» Dataset
^^^^^^^^
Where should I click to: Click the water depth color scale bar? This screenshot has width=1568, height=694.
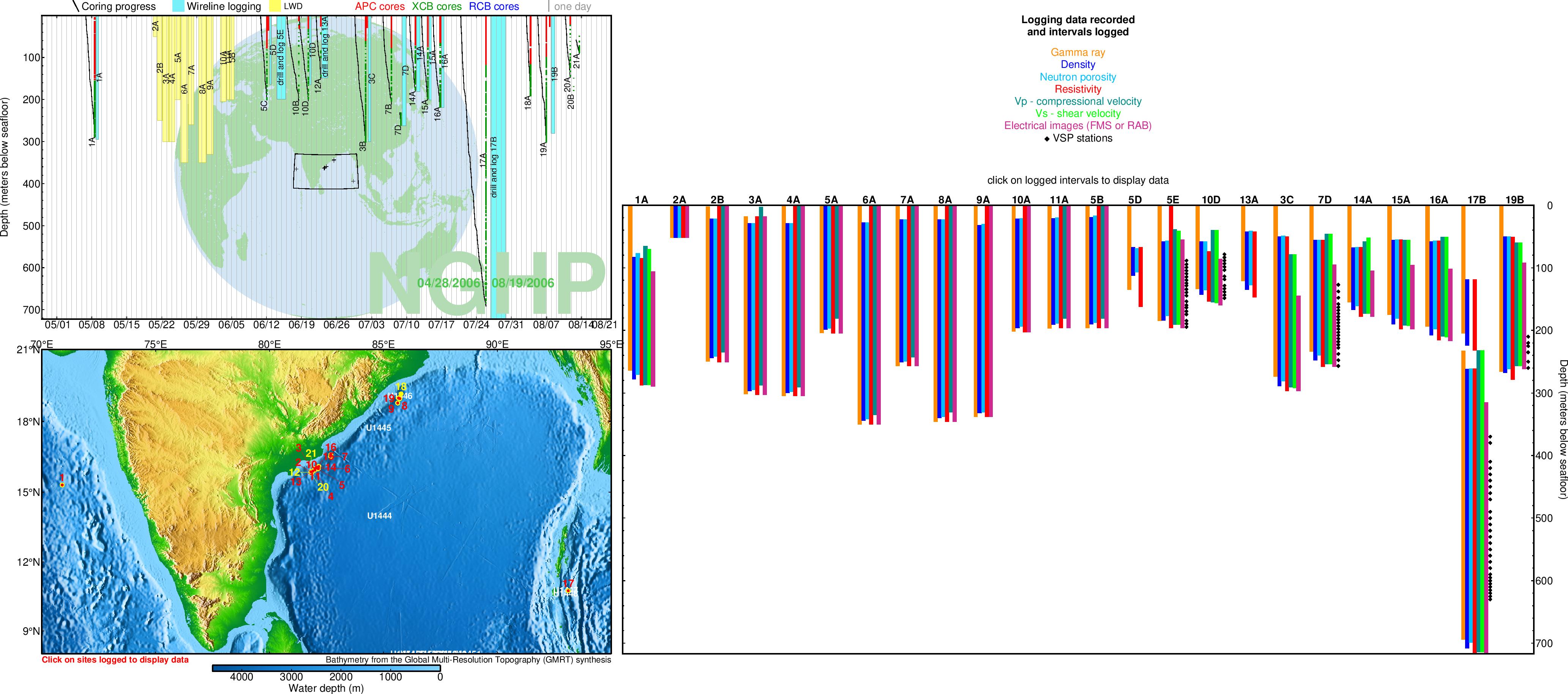pos(326,668)
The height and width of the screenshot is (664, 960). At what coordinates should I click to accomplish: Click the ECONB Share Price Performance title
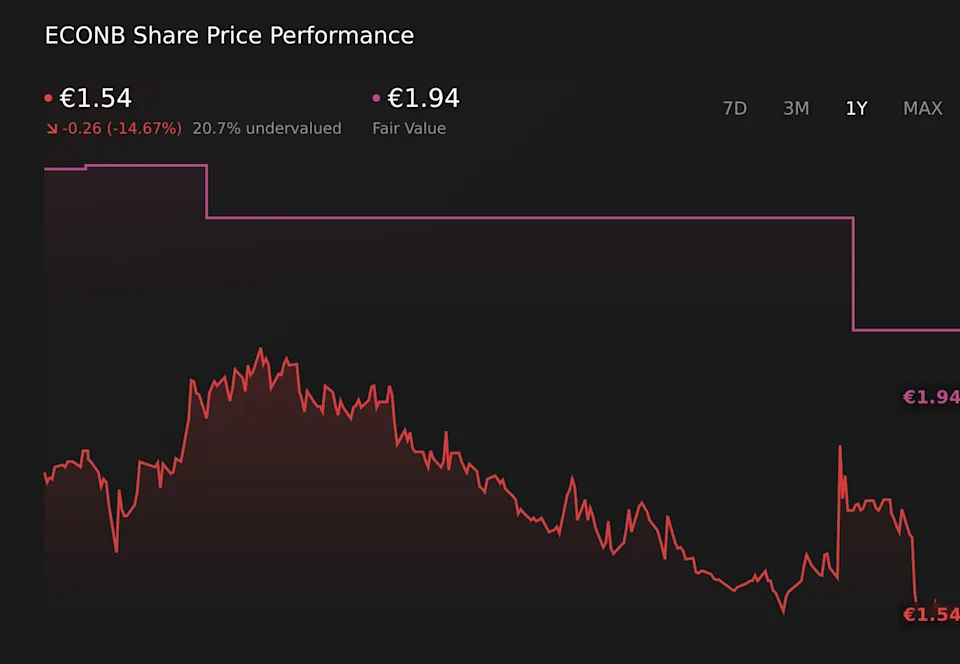229,36
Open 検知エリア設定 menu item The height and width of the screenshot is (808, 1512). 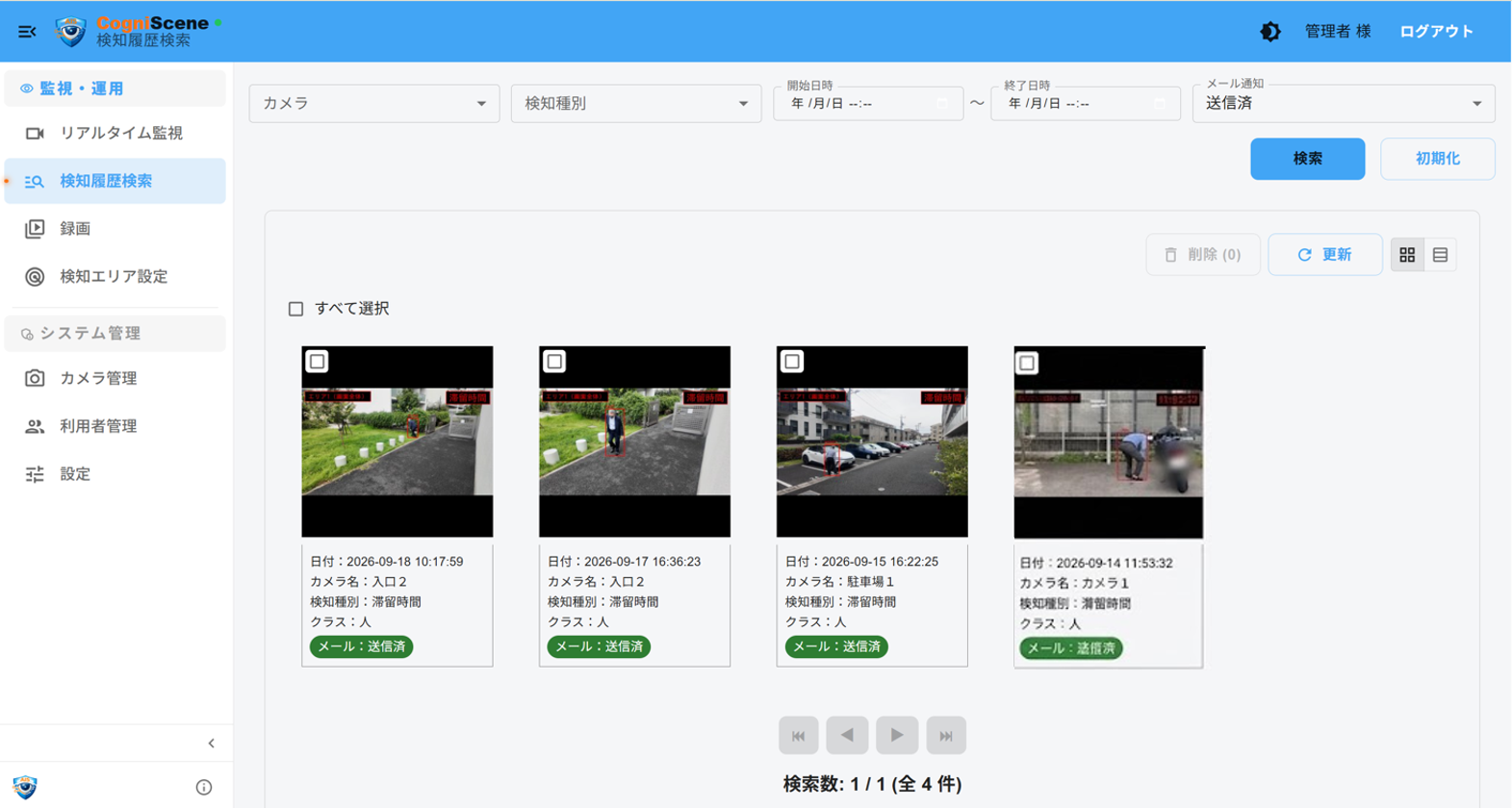115,276
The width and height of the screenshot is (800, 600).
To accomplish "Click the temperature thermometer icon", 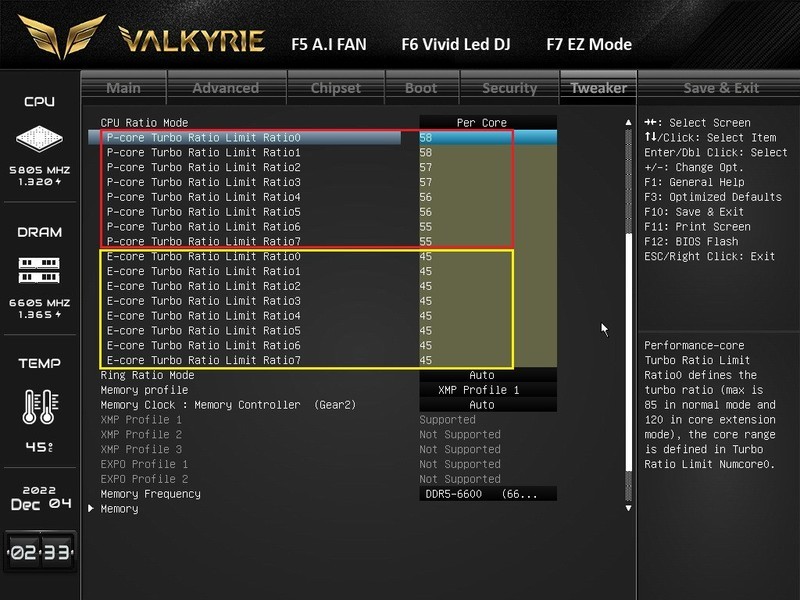I will [39, 406].
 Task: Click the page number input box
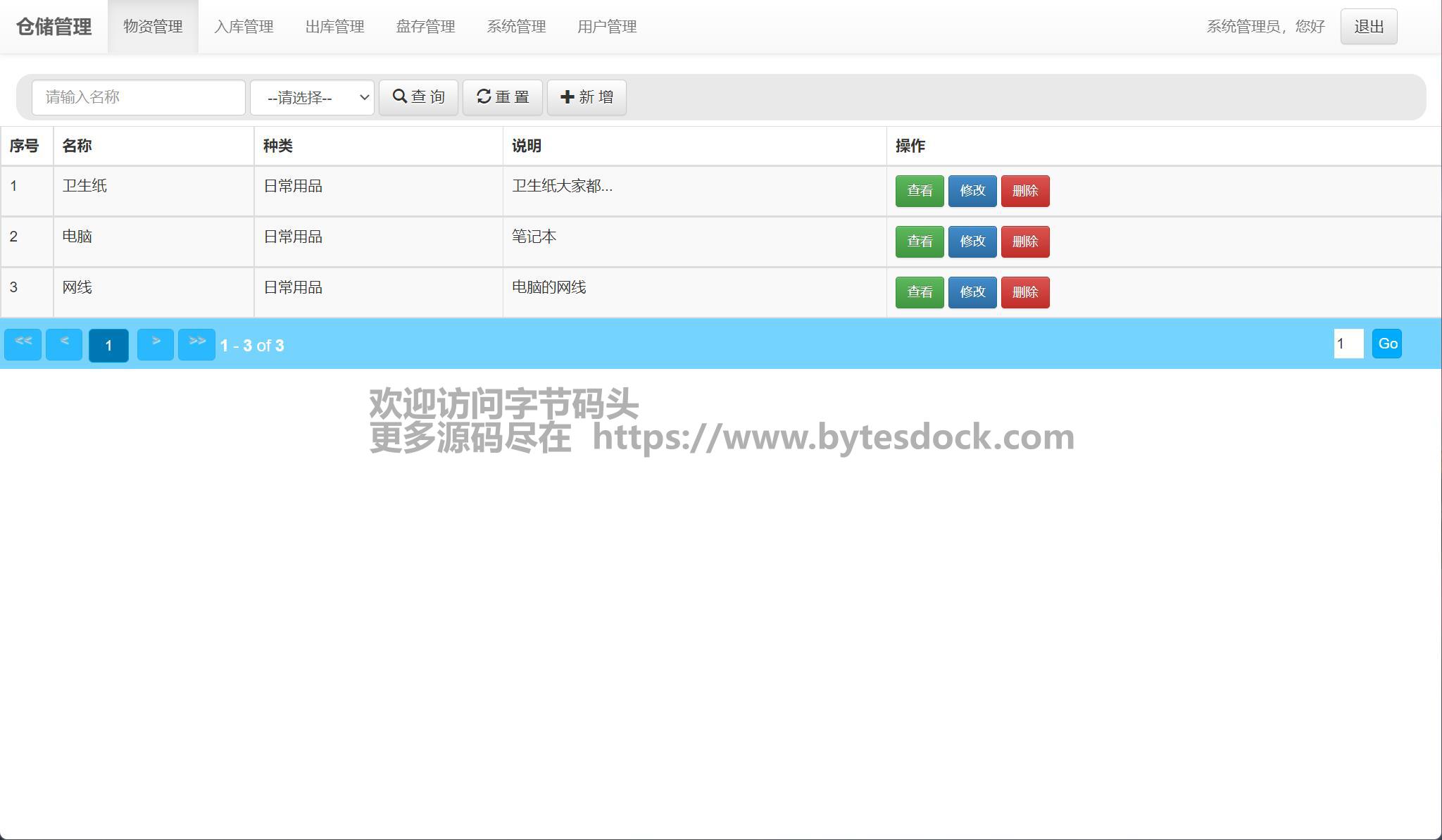1348,344

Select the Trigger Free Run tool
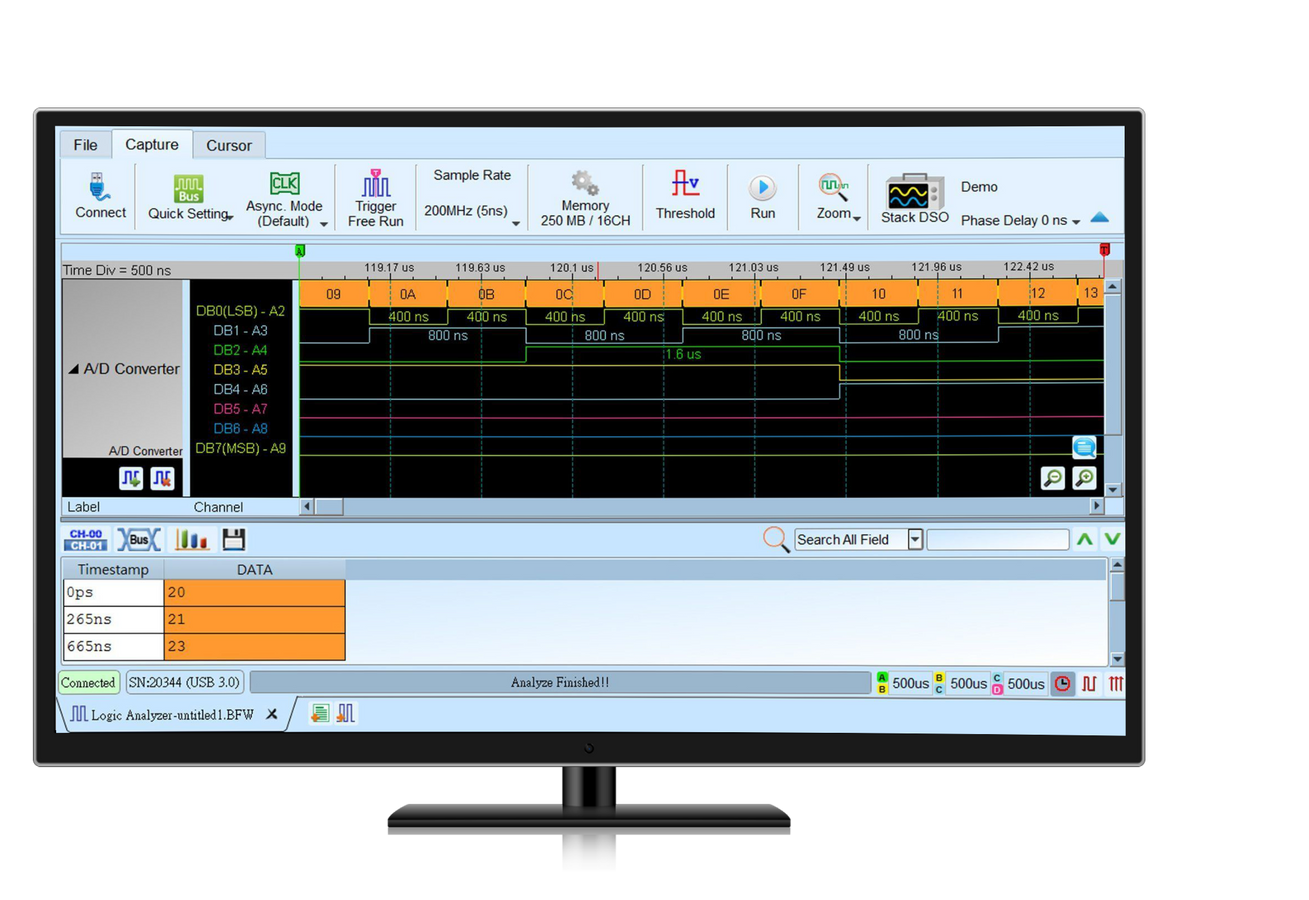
^^^^^^^^
Rewrite the rows starting at the line containing "Task: Click the page number input box" and ending at the last row, shifting every coordinate in the answers by -65. Omit the pictures from your answer.

» Response to this exercise
 Task: Click the page number input box
1283,279

Select the Trigger Free Run tool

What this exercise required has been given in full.